Regarding the form of nephrological interventions being offered: Majority of the respondents – 66 (53.66%) were on maintenance dialysis, followed by 53 (43.09%) on conservative care and 4 (3.25%) on renal transplantation [Table 1].

In this study, the range for number of associated comorbidities was 0–6 diseases, with a mean of 2.33 ± 1.09 diseases per patient. Most proportion of the respondents 45 (36.59%) had two comorbidities, followed by 36 (29.27%) with three comorbidities, 23 (18.70%) with only one comorbidity, and 11 (8.94%) with four comorbidities [Table 1]. The most common specific comorbidities were hypertension in 103 (83.70%), diabetes mellitus in 39 (31.70%), obesity in 24 (19.51%), heart failure in 11 (8.9%), obstructive uropathy in 8 (6.5%), HIV in 7 (5.7%), and stroke in 5 (4.1%) [Table 1].

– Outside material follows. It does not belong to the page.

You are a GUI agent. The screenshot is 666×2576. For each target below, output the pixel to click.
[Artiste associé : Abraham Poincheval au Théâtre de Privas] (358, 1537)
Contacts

Their mean body mass index (BMI) was 25.71 ± 5.09 kg/m 2; 55 (44.72%) had normal BMI (18.50–24.99 kg/m 2), followed by 39 (31.71%) with overweight BMI (25.00–29.99 kg/m 2), 18 (14.63%) with mild/Grade-1 obesity (30.00–34.99 kg/m 2), 5 (4.07%) each with moderate/Grade-2 obesity (35.00–39.99 kg/m 2) and underweight (≤18.49 kg/m 2), respectively, and only one (0.81%) with morbid/Grade-3 obesity (≥40.00 kg/m 2) [Table 1].

A total number of 1237 medications were prescribed for the study participants, and the mean number of prescribed medications per patient was 10.06 ± 3.97. Eighteen CKD patients (14.6%) were on ≤5 medications, 43 (35.0%) were on 6–10 medications, 51 (41.5%) were on 11–15 medications, and 11 (8.9%) were on ≥16 medications [Table 1].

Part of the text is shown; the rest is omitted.